Le ‘printemps balkanique‘
À partir de fin 2018, une succession de mouvements sociaux se produit à travers les Balkans Occidentaux. Le New York Times perçoit ainsi « une épidémie de mécontentements » tandis que beaucoup y voient les signes avant-coureurs d’un ‘printemps balkanique’. En Serbie, des citoyens se sont rassemblés afin de manifester pour la liberté de la presse dans le pays – un principe démocratique pour lequel la Serbie a souvent été critiquée, notamment par l’Union Européenne.

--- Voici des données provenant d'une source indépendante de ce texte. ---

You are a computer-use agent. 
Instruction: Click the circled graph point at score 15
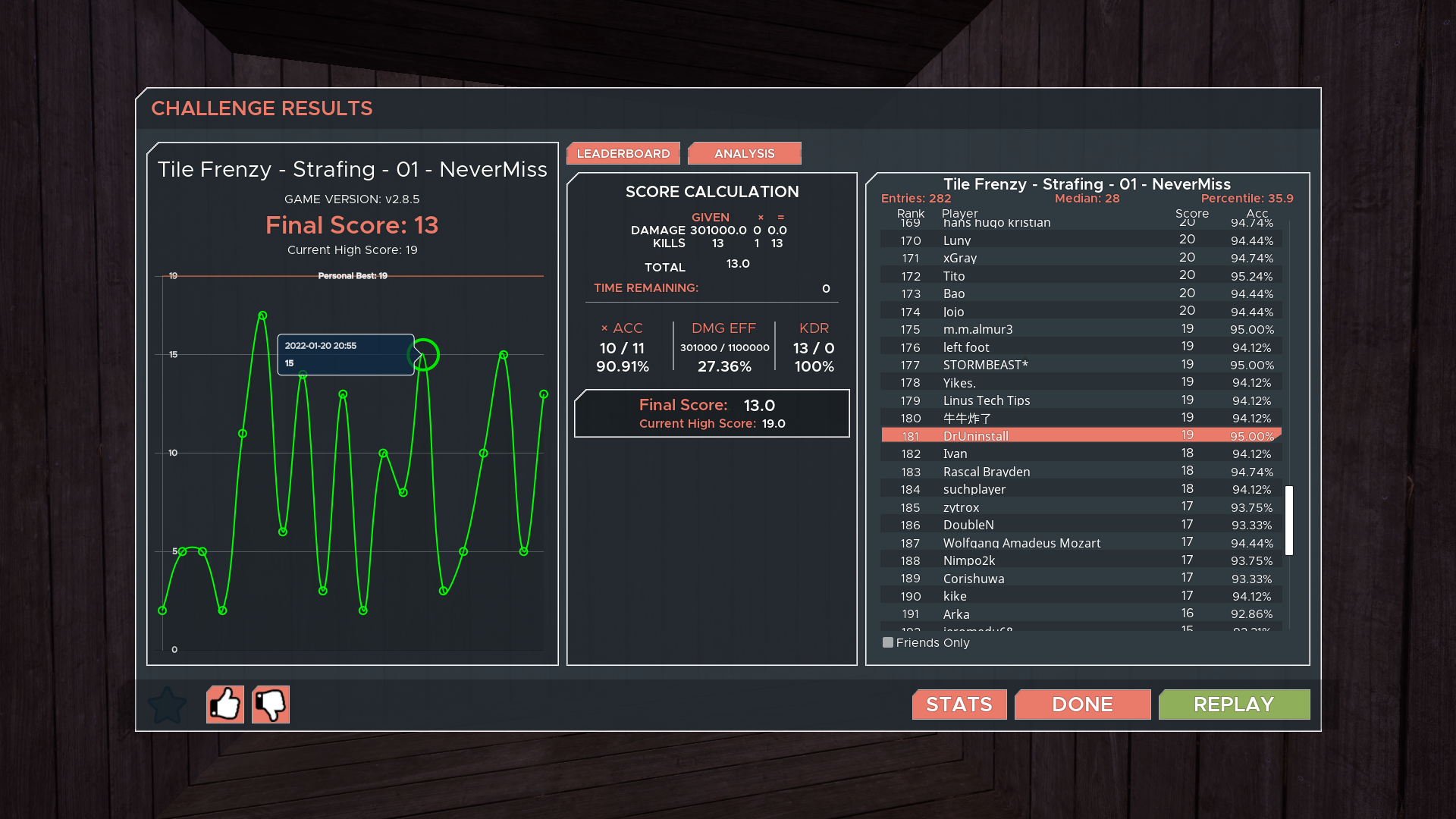click(424, 354)
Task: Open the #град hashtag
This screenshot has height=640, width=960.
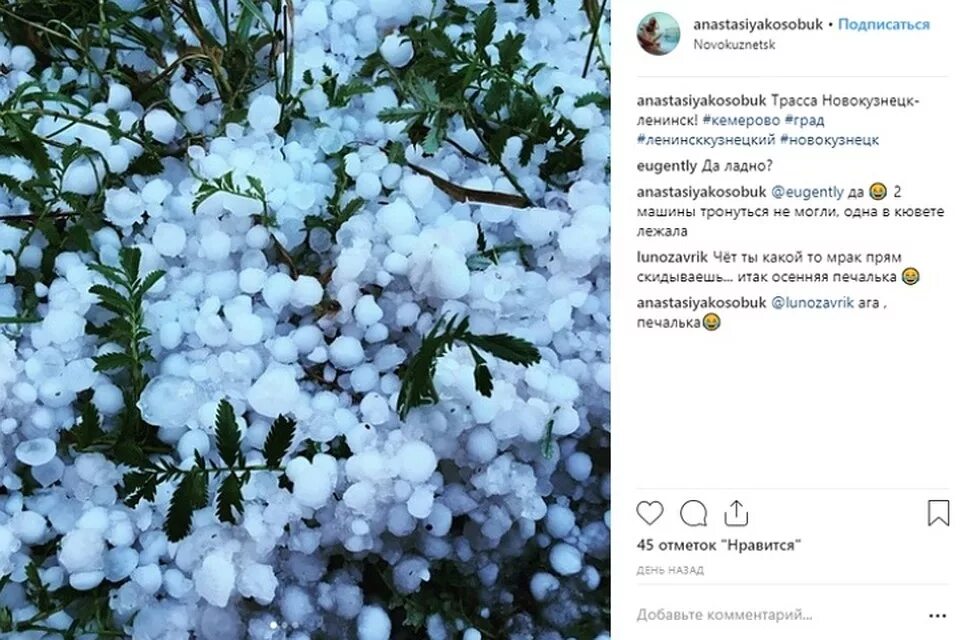Action: 804,120
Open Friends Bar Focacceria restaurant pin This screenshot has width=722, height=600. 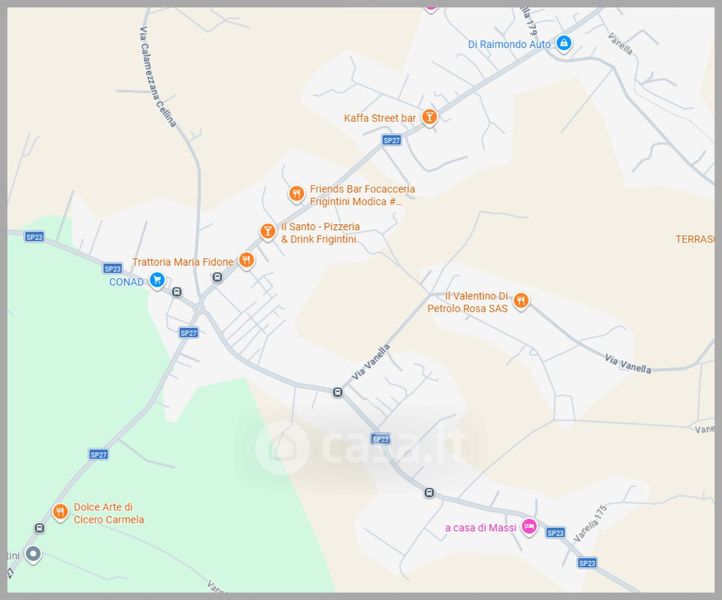296,194
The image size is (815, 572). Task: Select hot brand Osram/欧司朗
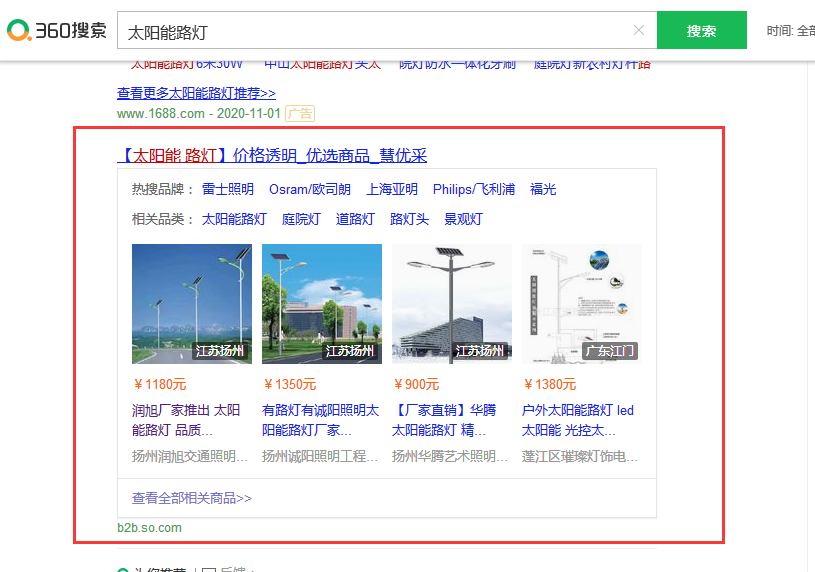310,189
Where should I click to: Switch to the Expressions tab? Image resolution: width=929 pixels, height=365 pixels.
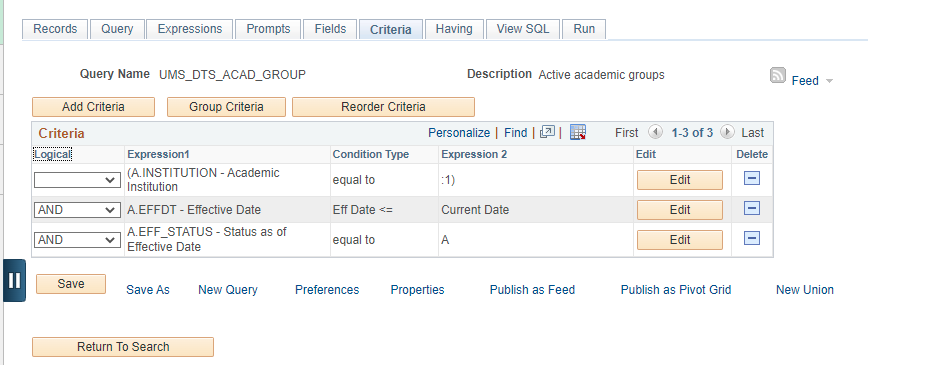pyautogui.click(x=190, y=29)
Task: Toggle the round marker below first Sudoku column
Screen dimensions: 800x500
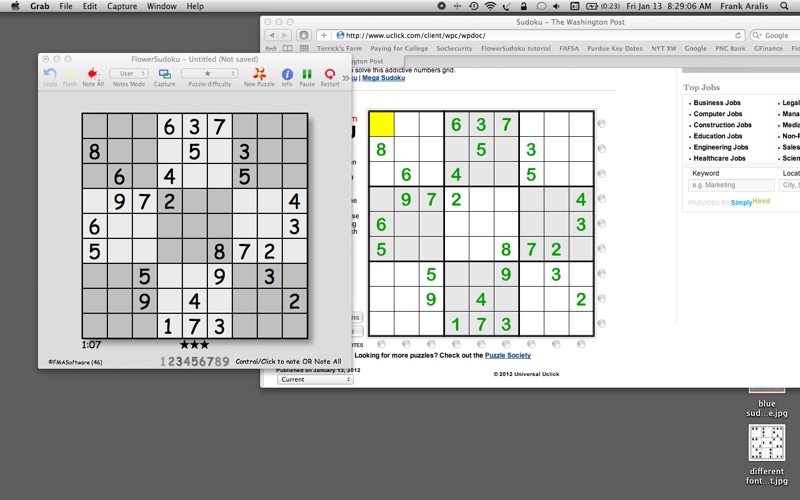Action: click(381, 344)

De plus, les manifestants ont appelé à la démission de leur Président – Aleksandar Vučić et ont dénoncé les abus politiques du parti au pouvoir. Au Monténégro, les manifestations contre le Président Milo Đukanović – Président à la plus importante longévité politique sur le continent européen (au pouvoir depuis 1991) – ont même continué jusqu’en 2019. Ici également, les citoyens sont inquiets des abus du pouvoir en place, de la corruption et appellent au changement afin d’entrevoir le processus d’intégration européenne. En Albanie, les manifestations ont longtemps été un outil de tensions sociales et politiques, symboles des rivalités entre le pouvoir et l’opposition. Cela n’enlevant cependant rien à la légitimité de ces mouvements. Ceux-ci font échos aux autres mouvements sociaux de la région et concernent ainsi le rejet des abus de pouvoir, des accusations de corruptions et des liens entre le gouvernement et le crime organisé. Les mouvements sociaux concernant la Rivière Vjosa ou le projet de démolition du Théâtre National en sont des exemples. Toutefois, le mouvement étudiant ayant émergé à partir de Décembre 2018 eut des caractéristiques spécifiques se distinguant des précédents cas évoqués. Ces divers évènements vont nous aider à comprendre le changement d’attitude émergeant actuellement au sein de la société civile albanaise.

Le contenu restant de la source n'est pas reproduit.